All of which raises the question: why would anyone stay here, in this wretched landscape, if they didn't have to? The locals might not have much choice in the matter, perhaps but what about you, the player? With so many other games competing for our time, how does any of this add up to an experience anyone will want to stick with? Well, in part because Sludge Life's world is also perversely delightful. Ghost doesn't merely live in this vile swamp of a place, but thrives in exploring it, sounding out its weird depths, uncovering all its strange stories. It helps that the game, with its short runtime, moves at a hectic, thrilling pace, its firstperson parkour brisk and unfussy. The islands of trash and crating are surprisingly easy to navigate, while climbable objects are clearly marked in bright yellow, and from each vantage point another beckons. What at first looks like a muddle of buildings that should not and cannot connect slowly comes into focus as a set of smooth racing lines, carrying you from here to all manner of far-flung theres, an underlying beauty revealed in the same way that snowfall might reveal the sinuous curve riding through a knotty old tree.
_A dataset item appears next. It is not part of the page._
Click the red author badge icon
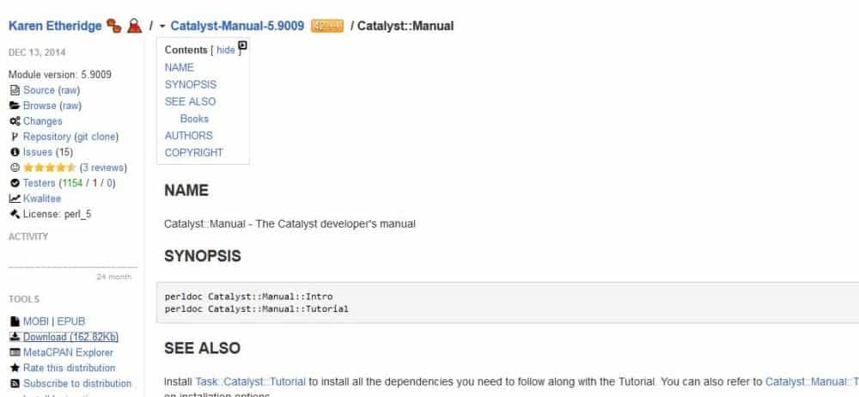Image resolution: width=859 pixels, height=397 pixels. 133,27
It's a joy to move around, then, but there's more to the game than speed and the pleasures of movement. Sludge Life is compact but wildly generous. Every corner of its world has evidently been handcrafted, with something unique to find, whether it's a one-off sticker someone has slapped onto a wall or a psychedelic drug that will shrink you to the size of a mouse. And, speaking of mice, almost all buildings have secret areas that you need to puzzle your way towards uncovering. Elsewhere, meanwhile, the game's bubbling creativity extends to deep lore both corporate and musical - and a wealth of vignettes.
-Some of these vignettes are simple pranks. Who clogged the toilet? Why did that idiot get themself stuck in the roll-top door? Some are pure satire, though, such as a news website's offices whose desks turn out to be filled with pigeons pecking mindlessly at computer keyboards. And some are surreal and thought-provoking.
Why is one apartment filled with the giant form of a single sleeping baby? Why does another have padded walls and a prisoner sitting glumly inside? This kind of generosity plays into the developers' final, most audacious move, as they exploit the very open-world tricks that their game simultaneously pokes fun at.
image [https://cdn.magzter.com/1387349800/1739974811/articles/rDfNpcr0y1740046018343/0106748808.jpg]
How many games like this are bulked out with empty scatterings of doodads to gather, viewpoints to find, numbers to tick off? Sludge Life poses this question - and then sends you off in search of distant areas to reach, quest items to gather and cigarettes to bum.